「量子コンピューターの新たな展望・・」(1335号)業界初・ものづくり技術支援をサブスクで提供するAZA

技術屋のサブスク量子コンピューターの未来がますます明るくなってきました!東京大学大学院工学系研究科の武田俊太郎准教授率いる研究チームが、驚くべき成果を2023年7月26日に発表しました。なんと、3つの光パルスを使って様々な計算ができる光量子コンピューターの試作機を開発したのです。この研究内容は学術誌「Physical Review Letters」のオンライン版にも掲載され、世界中から注目されています。
この試作機の特徴は、拡張性が高い2重ループ回路を用いて複数の光パルスにあらゆる線形光学変換を行えるシステムを実現したこと。これは世界初の快挙と言えるでしょう。
武田准教授の研究チームが開発しているのは、「ループ型光量子コンピューター」と呼ばれる光量子コンピューターです。このシステムでは、光回路内を移動する光パルスを量子ビットとして利用し、その光パルスに特殊な補助光パルスを混ぜ合わせることで、計算を行う「量子テレポーテーション回路」を利用します。
ループ型光量子コンピューターは、光パルスが1つの量子テレポーテーション回路を何度もループする構造を持っています。この仕組みにより、光パルスに対して複数ステップの計算を実行することが可能となります。
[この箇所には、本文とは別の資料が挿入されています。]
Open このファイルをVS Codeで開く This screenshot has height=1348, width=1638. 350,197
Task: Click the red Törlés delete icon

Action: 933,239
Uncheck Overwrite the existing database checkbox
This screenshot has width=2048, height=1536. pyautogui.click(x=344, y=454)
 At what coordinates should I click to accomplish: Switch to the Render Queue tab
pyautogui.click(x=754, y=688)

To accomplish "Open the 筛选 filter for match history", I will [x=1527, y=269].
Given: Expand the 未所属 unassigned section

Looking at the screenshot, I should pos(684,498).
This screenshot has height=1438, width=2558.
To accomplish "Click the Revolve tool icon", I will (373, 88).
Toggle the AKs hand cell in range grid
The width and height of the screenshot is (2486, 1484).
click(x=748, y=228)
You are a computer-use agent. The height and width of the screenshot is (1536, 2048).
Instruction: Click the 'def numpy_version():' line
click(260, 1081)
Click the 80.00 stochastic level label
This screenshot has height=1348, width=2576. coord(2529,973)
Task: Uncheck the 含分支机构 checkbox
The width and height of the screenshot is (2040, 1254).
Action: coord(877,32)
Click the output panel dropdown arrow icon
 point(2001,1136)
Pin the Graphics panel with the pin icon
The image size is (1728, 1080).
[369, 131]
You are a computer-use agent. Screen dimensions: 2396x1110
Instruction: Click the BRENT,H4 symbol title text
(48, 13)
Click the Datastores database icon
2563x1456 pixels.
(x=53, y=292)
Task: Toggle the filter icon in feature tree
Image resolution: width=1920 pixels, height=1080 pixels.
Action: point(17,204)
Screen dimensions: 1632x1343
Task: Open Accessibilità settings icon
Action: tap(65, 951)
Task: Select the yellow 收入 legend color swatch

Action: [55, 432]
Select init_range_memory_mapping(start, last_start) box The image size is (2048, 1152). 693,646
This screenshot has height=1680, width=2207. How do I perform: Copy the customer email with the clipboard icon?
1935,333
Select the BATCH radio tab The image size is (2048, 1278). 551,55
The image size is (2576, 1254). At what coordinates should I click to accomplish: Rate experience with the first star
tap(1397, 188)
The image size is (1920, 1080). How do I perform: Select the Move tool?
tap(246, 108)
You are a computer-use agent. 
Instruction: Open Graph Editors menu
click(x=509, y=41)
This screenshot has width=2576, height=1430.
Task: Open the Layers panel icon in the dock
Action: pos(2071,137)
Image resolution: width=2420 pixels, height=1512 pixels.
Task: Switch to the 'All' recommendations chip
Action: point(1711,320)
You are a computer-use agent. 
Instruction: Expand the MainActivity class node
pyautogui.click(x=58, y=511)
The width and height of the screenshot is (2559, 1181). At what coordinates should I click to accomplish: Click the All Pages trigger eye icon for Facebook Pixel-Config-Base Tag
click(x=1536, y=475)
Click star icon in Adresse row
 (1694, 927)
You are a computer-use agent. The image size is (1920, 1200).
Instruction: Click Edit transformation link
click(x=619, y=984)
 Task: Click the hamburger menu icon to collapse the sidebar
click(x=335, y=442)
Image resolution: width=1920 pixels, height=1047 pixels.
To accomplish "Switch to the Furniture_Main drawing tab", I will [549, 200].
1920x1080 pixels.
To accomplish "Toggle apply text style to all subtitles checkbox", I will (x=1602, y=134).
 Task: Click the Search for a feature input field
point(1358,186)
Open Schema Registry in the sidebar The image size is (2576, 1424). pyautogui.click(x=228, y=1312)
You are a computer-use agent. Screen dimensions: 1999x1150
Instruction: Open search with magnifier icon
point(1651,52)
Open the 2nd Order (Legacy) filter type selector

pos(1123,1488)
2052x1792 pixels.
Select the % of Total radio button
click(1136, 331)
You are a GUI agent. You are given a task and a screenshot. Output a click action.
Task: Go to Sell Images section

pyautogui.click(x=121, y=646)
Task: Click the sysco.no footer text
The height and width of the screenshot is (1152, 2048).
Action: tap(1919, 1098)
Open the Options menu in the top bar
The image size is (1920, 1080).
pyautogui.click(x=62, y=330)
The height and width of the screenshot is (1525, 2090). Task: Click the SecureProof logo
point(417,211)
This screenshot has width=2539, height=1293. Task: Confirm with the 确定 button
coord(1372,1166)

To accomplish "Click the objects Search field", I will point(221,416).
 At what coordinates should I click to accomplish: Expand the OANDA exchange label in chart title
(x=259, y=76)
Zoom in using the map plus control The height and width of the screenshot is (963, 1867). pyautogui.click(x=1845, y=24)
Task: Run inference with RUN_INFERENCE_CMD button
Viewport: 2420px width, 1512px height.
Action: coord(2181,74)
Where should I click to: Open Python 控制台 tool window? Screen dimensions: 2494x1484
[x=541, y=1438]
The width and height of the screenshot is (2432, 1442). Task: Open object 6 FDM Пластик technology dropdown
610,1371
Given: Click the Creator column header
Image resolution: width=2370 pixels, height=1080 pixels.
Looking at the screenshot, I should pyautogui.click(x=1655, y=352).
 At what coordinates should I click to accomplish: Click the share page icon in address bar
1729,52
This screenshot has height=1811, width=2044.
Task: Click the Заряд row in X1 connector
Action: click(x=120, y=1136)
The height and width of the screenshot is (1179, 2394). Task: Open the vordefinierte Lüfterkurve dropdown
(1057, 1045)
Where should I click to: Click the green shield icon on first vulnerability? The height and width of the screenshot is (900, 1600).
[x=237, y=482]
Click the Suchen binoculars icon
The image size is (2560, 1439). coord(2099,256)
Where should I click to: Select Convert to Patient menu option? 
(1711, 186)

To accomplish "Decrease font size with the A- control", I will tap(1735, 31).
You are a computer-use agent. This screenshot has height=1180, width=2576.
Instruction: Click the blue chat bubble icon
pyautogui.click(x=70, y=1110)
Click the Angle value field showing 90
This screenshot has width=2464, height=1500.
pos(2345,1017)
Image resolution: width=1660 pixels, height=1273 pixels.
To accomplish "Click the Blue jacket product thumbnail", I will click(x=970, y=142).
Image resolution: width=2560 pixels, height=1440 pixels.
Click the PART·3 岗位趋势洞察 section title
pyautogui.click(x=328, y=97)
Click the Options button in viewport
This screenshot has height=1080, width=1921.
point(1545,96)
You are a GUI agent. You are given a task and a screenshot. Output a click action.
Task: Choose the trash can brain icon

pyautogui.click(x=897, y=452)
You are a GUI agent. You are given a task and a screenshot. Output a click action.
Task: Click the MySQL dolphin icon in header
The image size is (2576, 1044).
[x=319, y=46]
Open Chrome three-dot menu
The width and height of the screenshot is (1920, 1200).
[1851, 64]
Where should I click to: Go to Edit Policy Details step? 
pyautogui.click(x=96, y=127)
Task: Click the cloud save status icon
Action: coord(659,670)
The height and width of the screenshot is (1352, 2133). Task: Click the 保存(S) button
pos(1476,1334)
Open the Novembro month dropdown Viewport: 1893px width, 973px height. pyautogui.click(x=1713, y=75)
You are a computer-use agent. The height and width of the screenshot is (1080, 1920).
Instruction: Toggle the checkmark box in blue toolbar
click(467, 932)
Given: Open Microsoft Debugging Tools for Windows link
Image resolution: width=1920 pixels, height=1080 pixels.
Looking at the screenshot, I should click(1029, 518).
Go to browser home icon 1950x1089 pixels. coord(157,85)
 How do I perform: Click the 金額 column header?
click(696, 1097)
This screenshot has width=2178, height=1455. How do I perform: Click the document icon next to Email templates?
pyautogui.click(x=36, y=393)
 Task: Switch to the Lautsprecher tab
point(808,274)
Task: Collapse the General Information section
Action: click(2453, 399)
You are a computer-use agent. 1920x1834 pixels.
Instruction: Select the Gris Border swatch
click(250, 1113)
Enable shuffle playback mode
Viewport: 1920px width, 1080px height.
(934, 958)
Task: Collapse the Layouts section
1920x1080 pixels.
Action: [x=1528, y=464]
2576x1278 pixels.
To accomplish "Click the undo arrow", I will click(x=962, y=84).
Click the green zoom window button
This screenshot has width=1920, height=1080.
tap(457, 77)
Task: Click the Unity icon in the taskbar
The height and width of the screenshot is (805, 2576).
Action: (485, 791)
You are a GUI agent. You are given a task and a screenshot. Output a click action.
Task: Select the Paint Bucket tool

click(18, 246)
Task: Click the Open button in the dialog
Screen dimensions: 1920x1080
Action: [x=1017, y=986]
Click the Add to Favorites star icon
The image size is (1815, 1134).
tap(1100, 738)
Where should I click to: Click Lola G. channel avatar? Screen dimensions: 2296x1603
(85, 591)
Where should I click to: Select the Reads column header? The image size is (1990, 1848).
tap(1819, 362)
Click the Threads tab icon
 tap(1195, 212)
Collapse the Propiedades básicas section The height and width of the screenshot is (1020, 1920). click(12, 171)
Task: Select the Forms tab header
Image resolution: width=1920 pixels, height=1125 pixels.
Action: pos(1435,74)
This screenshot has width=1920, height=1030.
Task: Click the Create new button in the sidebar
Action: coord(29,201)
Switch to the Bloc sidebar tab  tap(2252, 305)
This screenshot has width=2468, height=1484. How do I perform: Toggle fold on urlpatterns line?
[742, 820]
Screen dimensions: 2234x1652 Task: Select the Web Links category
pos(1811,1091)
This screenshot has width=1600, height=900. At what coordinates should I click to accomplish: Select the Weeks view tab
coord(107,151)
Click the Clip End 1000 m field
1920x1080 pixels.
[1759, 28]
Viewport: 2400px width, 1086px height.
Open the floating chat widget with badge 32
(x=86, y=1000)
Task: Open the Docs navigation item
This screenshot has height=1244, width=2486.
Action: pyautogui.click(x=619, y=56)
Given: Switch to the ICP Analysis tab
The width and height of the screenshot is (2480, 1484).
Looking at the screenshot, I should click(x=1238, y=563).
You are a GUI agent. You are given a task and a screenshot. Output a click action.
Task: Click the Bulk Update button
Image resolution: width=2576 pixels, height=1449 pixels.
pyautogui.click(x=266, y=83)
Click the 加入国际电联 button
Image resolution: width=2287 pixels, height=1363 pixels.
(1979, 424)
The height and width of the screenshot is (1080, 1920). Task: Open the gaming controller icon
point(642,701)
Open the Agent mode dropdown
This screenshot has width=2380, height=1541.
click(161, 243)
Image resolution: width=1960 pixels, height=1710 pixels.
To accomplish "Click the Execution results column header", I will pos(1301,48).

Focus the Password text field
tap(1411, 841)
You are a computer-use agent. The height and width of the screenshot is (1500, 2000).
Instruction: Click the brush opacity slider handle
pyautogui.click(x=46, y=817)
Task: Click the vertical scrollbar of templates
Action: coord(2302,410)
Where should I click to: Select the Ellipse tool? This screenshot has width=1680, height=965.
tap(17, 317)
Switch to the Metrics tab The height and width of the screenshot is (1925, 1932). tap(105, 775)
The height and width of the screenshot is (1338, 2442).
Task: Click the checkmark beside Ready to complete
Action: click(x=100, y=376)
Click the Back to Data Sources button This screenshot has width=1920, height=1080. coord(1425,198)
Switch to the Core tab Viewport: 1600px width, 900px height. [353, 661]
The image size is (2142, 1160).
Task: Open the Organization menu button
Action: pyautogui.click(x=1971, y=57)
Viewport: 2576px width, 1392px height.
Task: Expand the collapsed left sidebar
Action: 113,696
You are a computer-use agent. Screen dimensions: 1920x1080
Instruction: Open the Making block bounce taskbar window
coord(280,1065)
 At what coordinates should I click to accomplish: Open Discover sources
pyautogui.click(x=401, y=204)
研究チームは、3量子ビット相当のプロトタイプを成功裏に作成し、さまざまな計算を実行して期待通りの動作を確認しました。これにより、以前は1個の光パルスを扱う計算回路の開発に成功していたため、量子ビットの数を1個から3個に増やすことができました。今後はループを拡大することで、より大規模な計算が可能になると考えられています。
しかしながら、現時点ではこの光量子コンピューターで計算できるのは、加算や減算に相当する限られた計算のみです。実用化のためには、より複雑な「非線形変換」と呼ばれる計算が可能になるようにし、量子ビットの誤り訂正を実現し、さらに量子ビットの数を100万個程度まで増やす必要があります。このような目標に向けて、研究チームは量子ビットの精度向上や大規模化を進める計画です。
実際の装置の大きさは、縦1.5mx横4.2m、畳2枚分ほどの広さの箱の中に。光源や回路内の光の通り方を調整する鏡などを設置しています。課題は5種類の基本的な計算のうち一部がまだ出来ない点と、計算の精度も80%~90%にとどまり、一定の誤りが生じる点です。量子コンピューターの進化は、我々の世界に革命をもたらす可能性があります。引き続き注目していきたい分野ですね。今後の研究の成果に期待が高まります!